Gaming retailer announces it has 'no equity value left' as shares are suspended


Shares in console entertainment retailer Game have been suspended after the company admitted it had "no equity value left". The Basingstoke group, which has 1,300 stores worldwide and employs 10,000 people, said its offering had been "eroded" by competition from online retailers like Amazon. According to the Metro, Game itself has reported that the value of the company had essentially become zero.
The Times reports that some large-scale suppliers are refusing to do business with the company, and Game itself issued a statement this morning saying: "The board now considers itself to be unable to assess the business's financial position. We are of the opinion that there is no equity value left in the group."
Game asked that the trading of its shares on the stock exchange be suspended with effect from 7.30am this morning. The company, which borrowed £60 million from lenders last month to stay afloat, is looking into the option of using third party finance to rescue its ailing business.
Opcapita, a private equity fund that owns Comet, has expressed an interest in investing in the company. This would involve buying Game's debts from its lenders - principally The Royal Bank of Scotland. However, other firms are sceptical this model would be enough to save the console firm, whose share price has fallen sharply over the last year. Shares in Game closed at 2.39p yesterday, down 62p from a year ago.

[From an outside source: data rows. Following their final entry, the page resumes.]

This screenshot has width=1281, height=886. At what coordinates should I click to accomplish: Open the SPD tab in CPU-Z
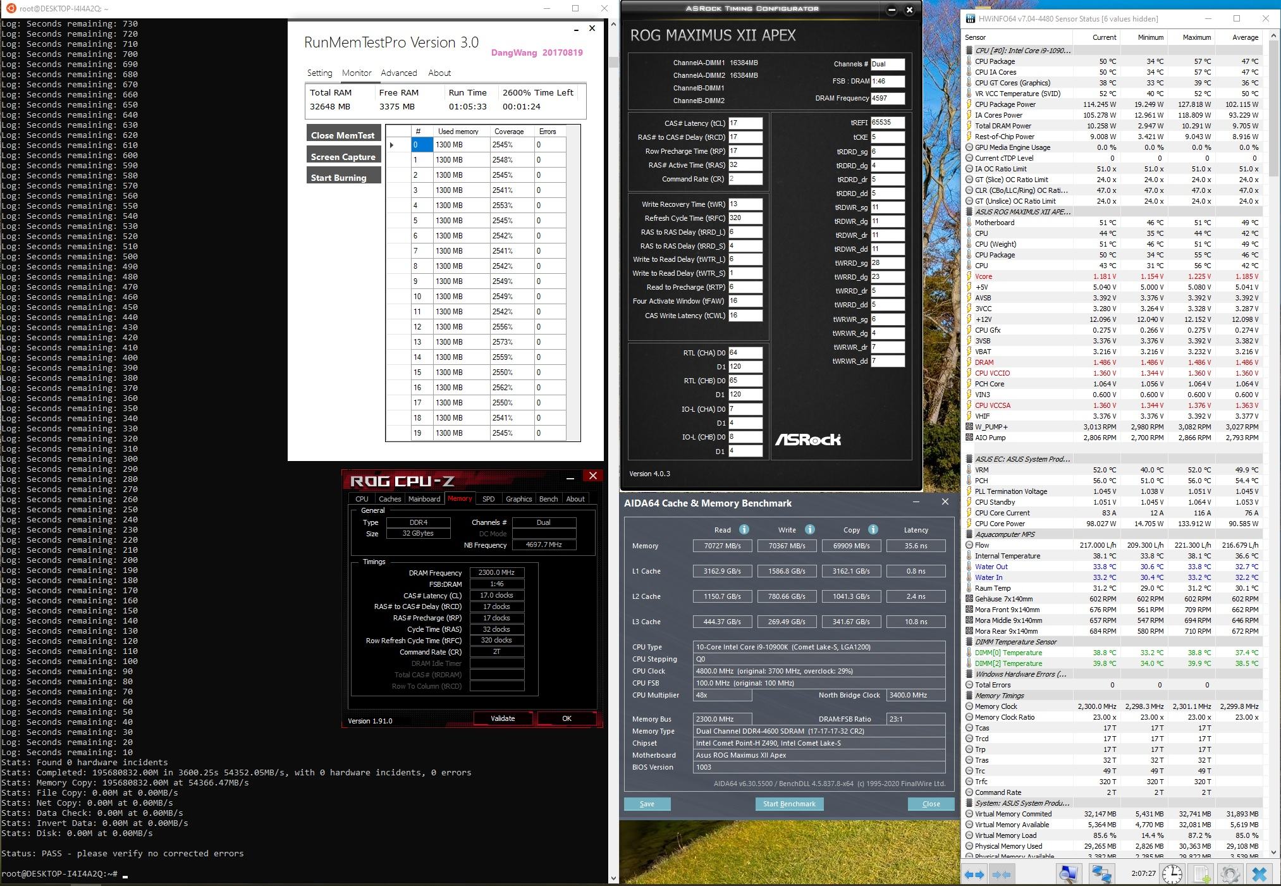(488, 499)
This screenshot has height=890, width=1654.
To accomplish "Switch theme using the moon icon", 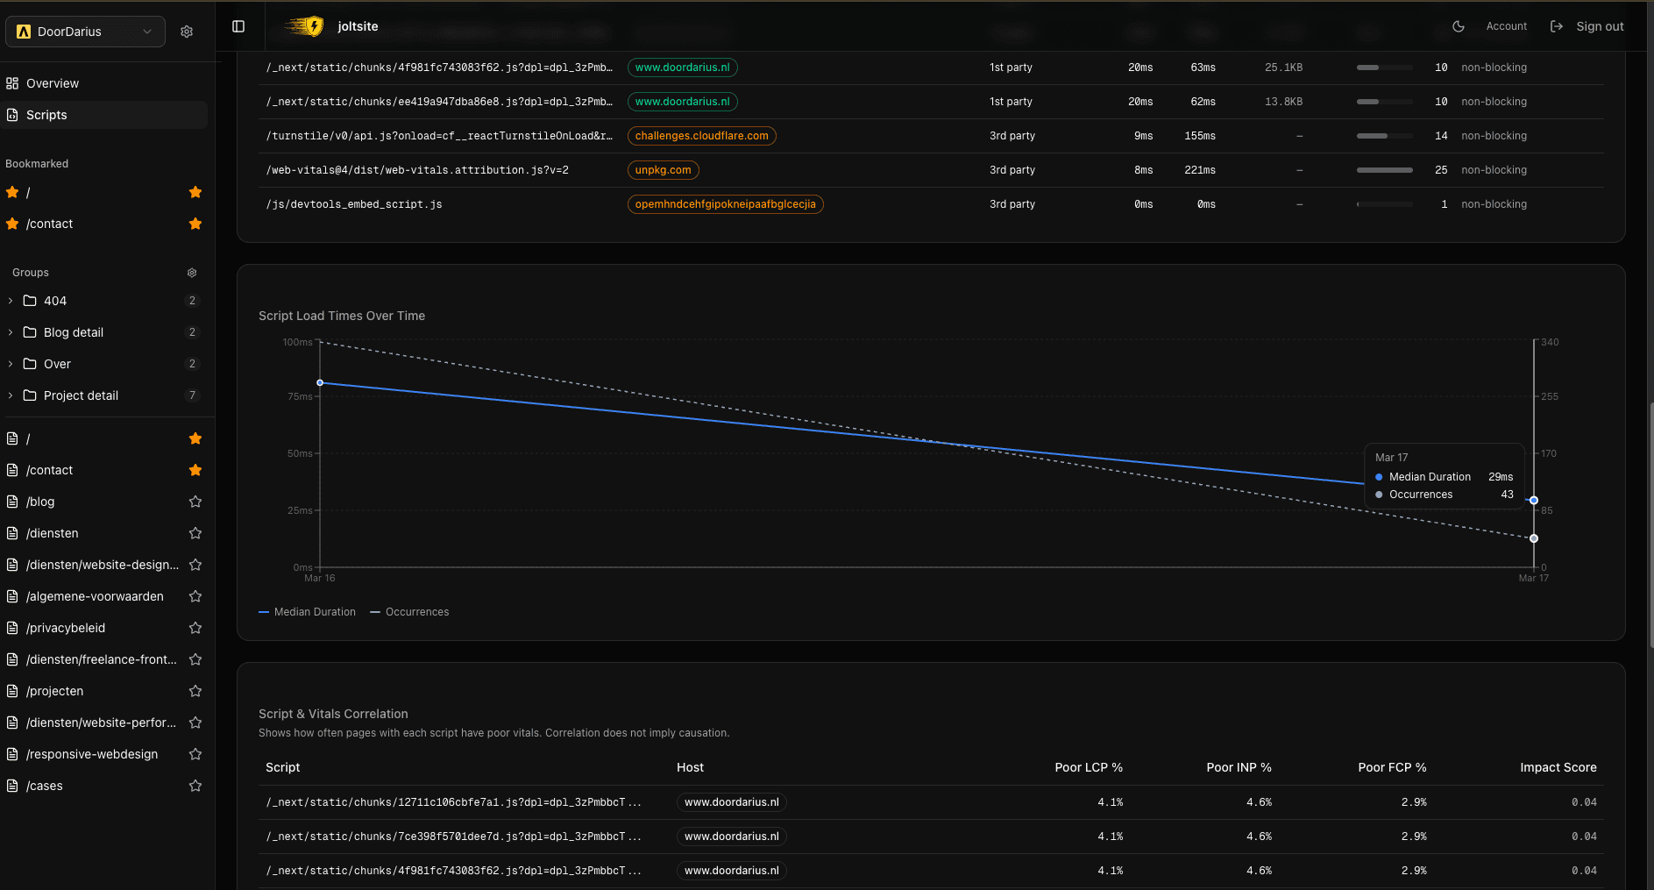I will tap(1458, 26).
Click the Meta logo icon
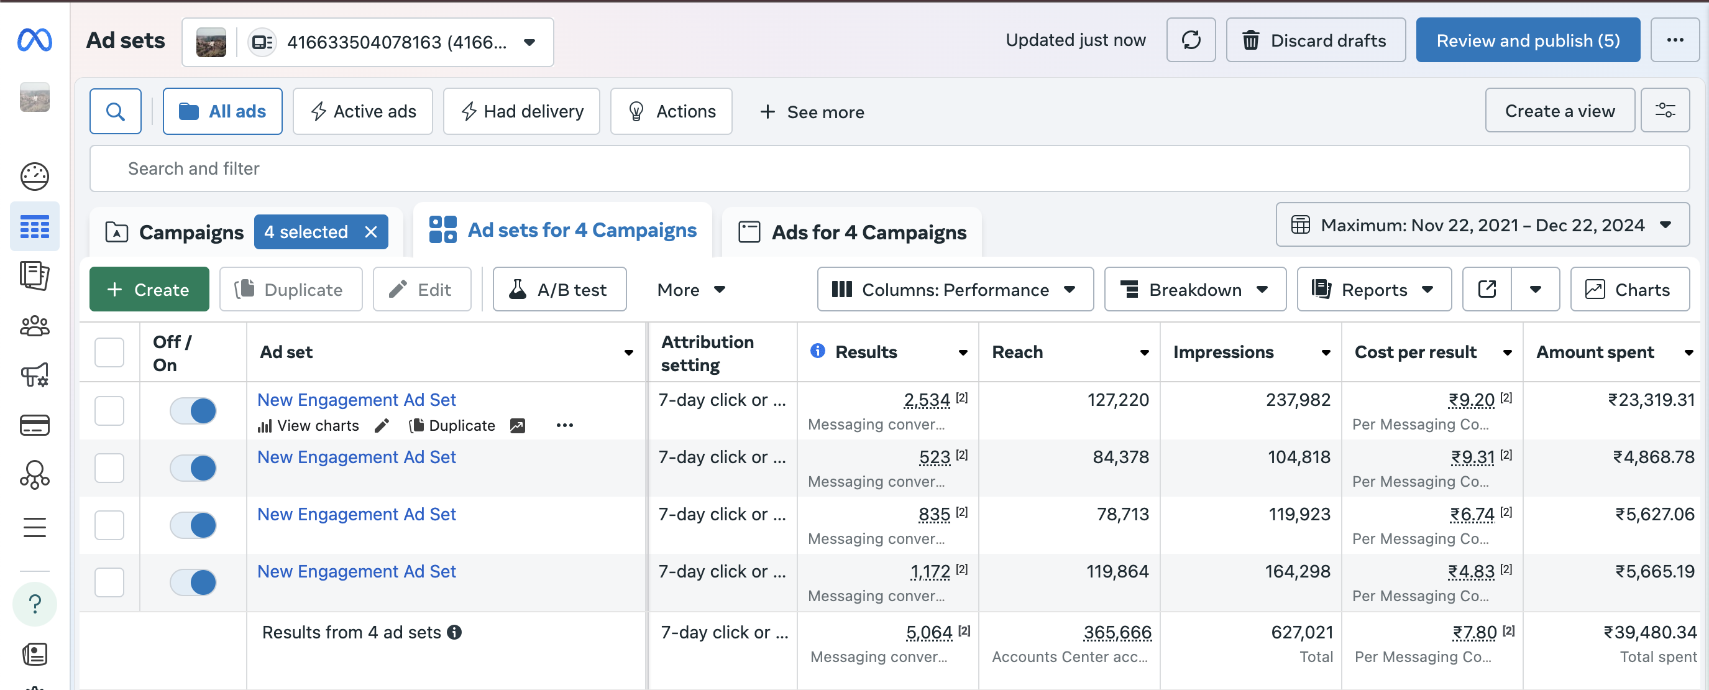The height and width of the screenshot is (690, 1709). tap(34, 40)
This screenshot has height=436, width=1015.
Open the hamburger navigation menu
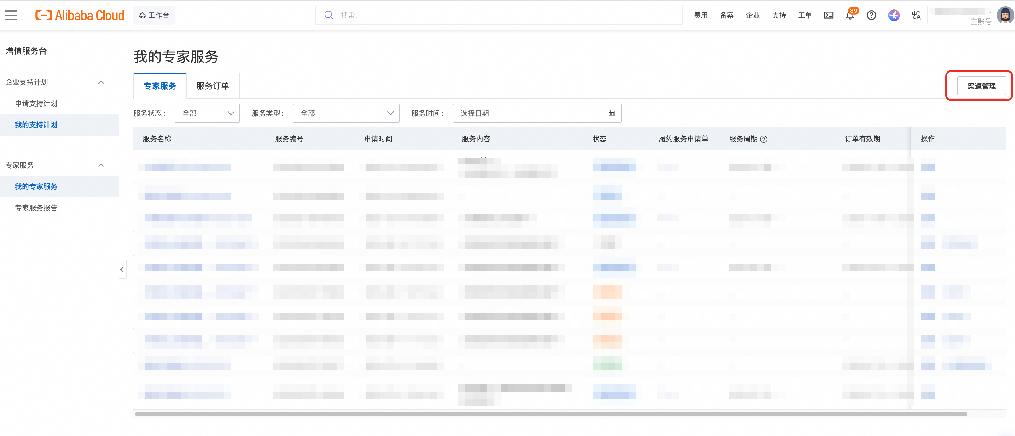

The Sun reports that Game has debts of almost £180million and will go bust this weekend unless a deal can be reached. The company has £21million in rent costs due on Sunday and owes £10million in VAT.  Game's financial troubles have been accelerating ever since Christmas: they were unable to stock major new titles, including Mass Effect 3, Street Fighter X Tekken, Ninja Gaiden 3 and Resident Evil: Operation Raccoon City. After disappointing results, the company's credit insurance was pulled and many publishers refused to take the risk of sending Game new stock.